Like I said I store it in the 'fridge to prevent mold.


----------



## MatPat (Mar 22, 2004)

Is this regular Plantex CSM+B or does it have the extra iron in it? It looks like some of the granules may not have dissolved when first mixed. 

I use warm water to make up my solution (2tbsp in 500ml) I add the 2 tbsp to about 400ml and shake well. I then pour this into my dosing container. There is almost always some residual in the first container. I then add another 100ml of warm water to the original container and shake well. This allows any of the stuff that settled to the bottom during the first mixing to get dissolved. I then add the 100ml to my dosing container.
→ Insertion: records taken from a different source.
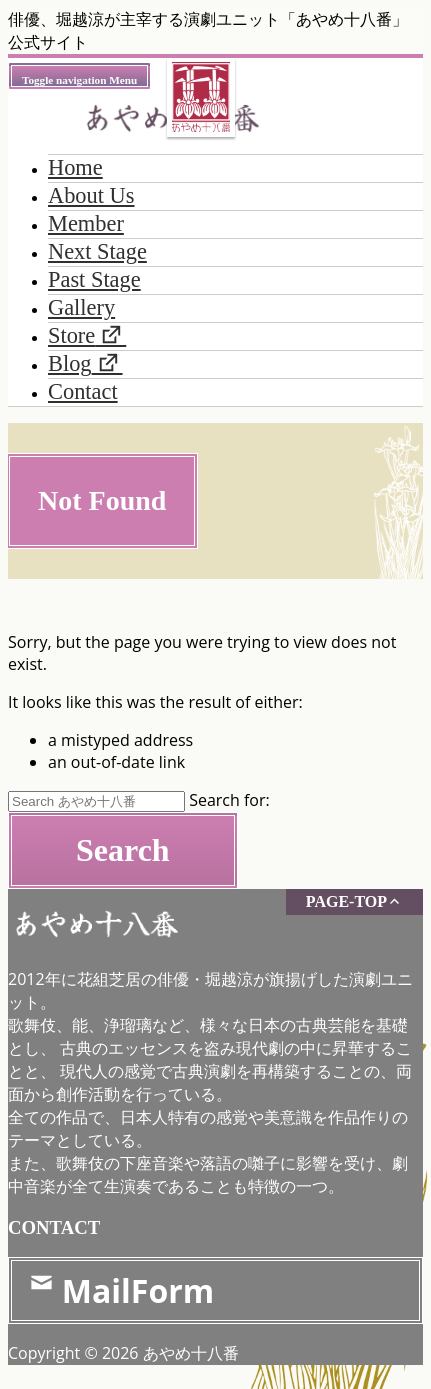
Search (123, 850)
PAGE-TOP (354, 901)
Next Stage (97, 251)
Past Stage (94, 279)
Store (71, 335)
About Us (91, 195)
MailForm (121, 1290)
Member (86, 223)
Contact (83, 391)
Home (75, 167)
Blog (70, 363)
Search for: (229, 800)
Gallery (81, 307)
I don't know if it would be a good idea to warm the solution with a microwave, but you may be able to stick the rubbermaid conatiner (same thing I use to mix my ferts in) in a pot of warm water on your stove and heat it that way. I think if you try this, you will find that everything mixes up better. I don't keep my Plantex CSM+B in the fridge so I cannot say for sure if the particles will precipatate out of solution when stored cold.


----------



## bigstick120 (Mar 8, 2005)

I would use it, I also wouldnt store it in a clear container. I think it degrades the solution. That maybe what you are seeing. How long have you had that solution?


----------



## aquariageek (May 27, 2006)

bigstick120 said:


> I would use it, I also wouldnt store it in a clear container. I think it degrades the solution. That maybe what you are seeing. How long have you had that solution?


2 Weeks.


----------



## David W. A. (Aug 22, 2006)

Try diluting your mix ratio with more water, i.e., provide more water for the solids to dissolve in. You are using the exact type of container I use, and I mix 9 doses for a 120 gal tank in the container, each dose is 100 ml. 
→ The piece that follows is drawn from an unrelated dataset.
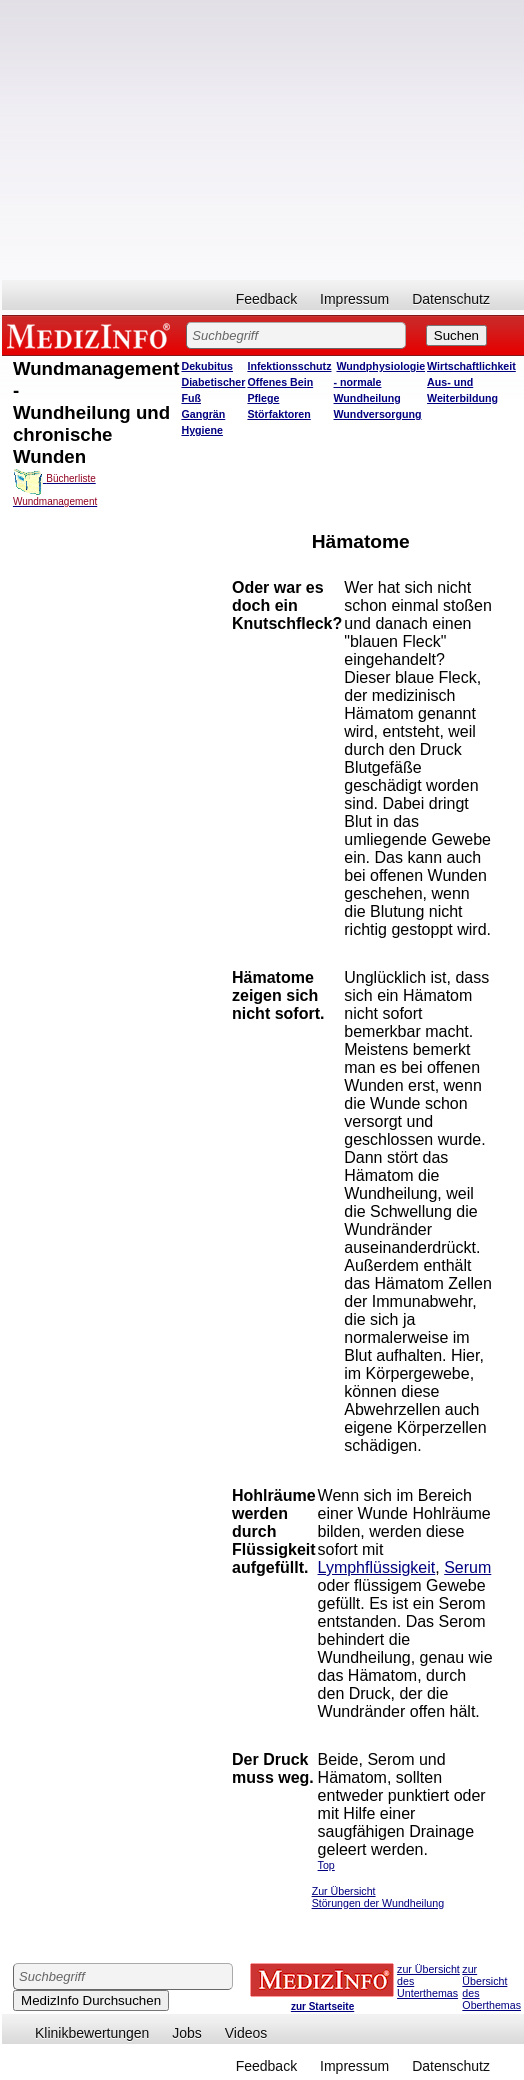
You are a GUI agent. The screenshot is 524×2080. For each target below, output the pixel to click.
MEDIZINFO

I get a little bit of drop out, but it mixes easily with a single shake.


----------



## Gomer (Feb 2, 2004)

> I took it out of the 'fridge this morning


The solubility of salts (all these things we dose are salts) is temperature dependent. As a solution gets colder, less of a salt can disolve in it.
When you initially mixed your solution, you were probably able to get everything disolved and when it cooled, salts precipitated out.


----------